"The bankers are partying like it's 1999, and it's 2009," Swedish Finance Minister Anders Borg, whose country holds the European Union presidency, told reporters before a meeting of finance ministers from the 16 countries that use the euro.
"The bonus culture must come to an end and it must come to an end in Pittsburgh," he added.
Authorities in Europe and the United States want to rein in attempts by financial institutions, including recipients of state bailouts, to return to the bonus culture that was blamed for excessive risk-taking before last year's market crisis.
Public outrage at high bonus payments has been especially high given the billions of dollars that were paid out to support the financial sector during the crisis.
Dutch Finance Minister Wouter Bos, who was also attending the meeting in Brussels, welcomed the French plan.
"The big countries seem to be willing to coordinate with us and create a level playing field, in a way, to regulate bonuses and that is extremely good news," he said.
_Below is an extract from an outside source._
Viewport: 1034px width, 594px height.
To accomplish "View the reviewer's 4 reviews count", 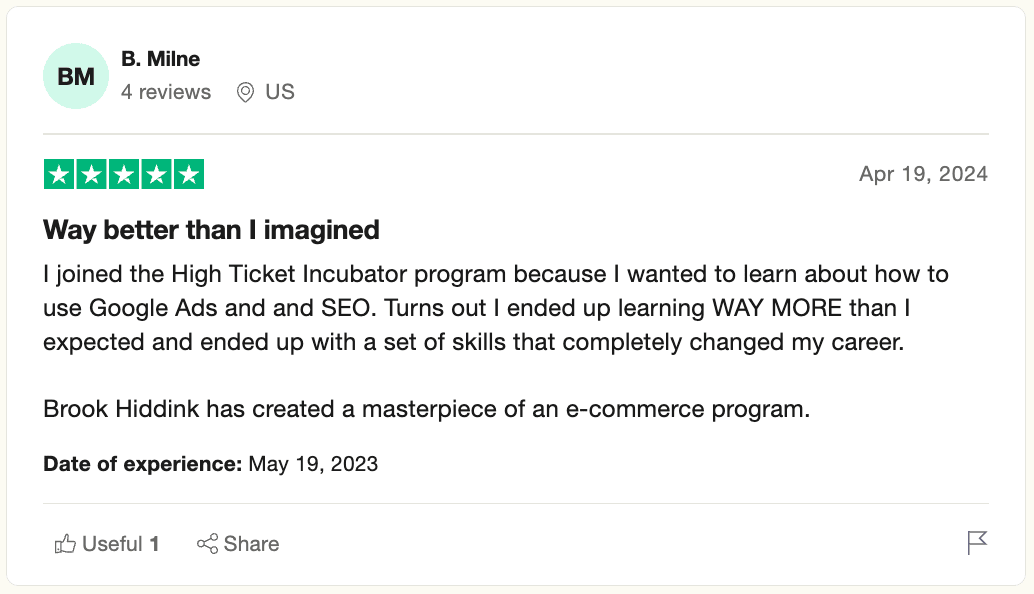I will coord(166,92).
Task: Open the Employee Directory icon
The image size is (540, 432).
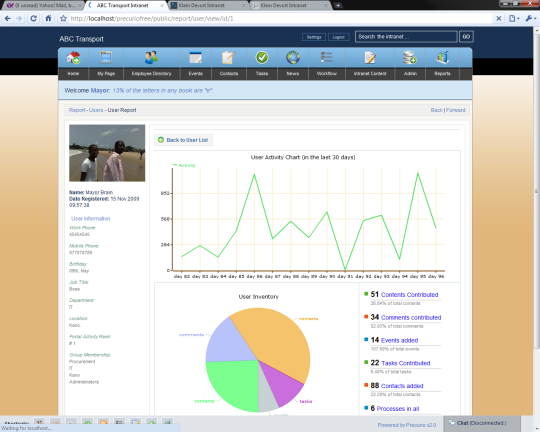Action: click(151, 57)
French Economy Minister Christine Lagarde said she would try to persuade other finance ministers to adopt France's position.
French President Nicolas Sarkozy said bankers' bonuses would be paid over three years from now on, with half of these, or up to two-thirds for the largest bonuses, deferred over the last two years. A trader whose investments lost money would not receive the payment.
French banks which refused to sign up to the rules would be excluded from state mandates such as privatisation.
Sarkozy also hopes to persuade the G20 to limit and tax bonuses, but said this would not apply in France unless others agreed to the proposals.
British Prime Minister Gordon Brown told the Financial Times in an interview published on Tuesday that he wanted tough action on excessive remuneration, but the newspaper said he was unenthusiastic about French-led pressure to set a mandatory cap.
Eurogroup Chairman Jean-Claude Juncker, who is also Luxembourg's prime minister, said he supported France's proposals. But EU Economic and Monetary Affairs Commissioner Joaquin Almunia said Europe should follow guidelines set by the European Commission in April.
The guidelines said banks should be allowed to claw back employees' bonuses when performance fails to match expectations over time, but did not propose limits.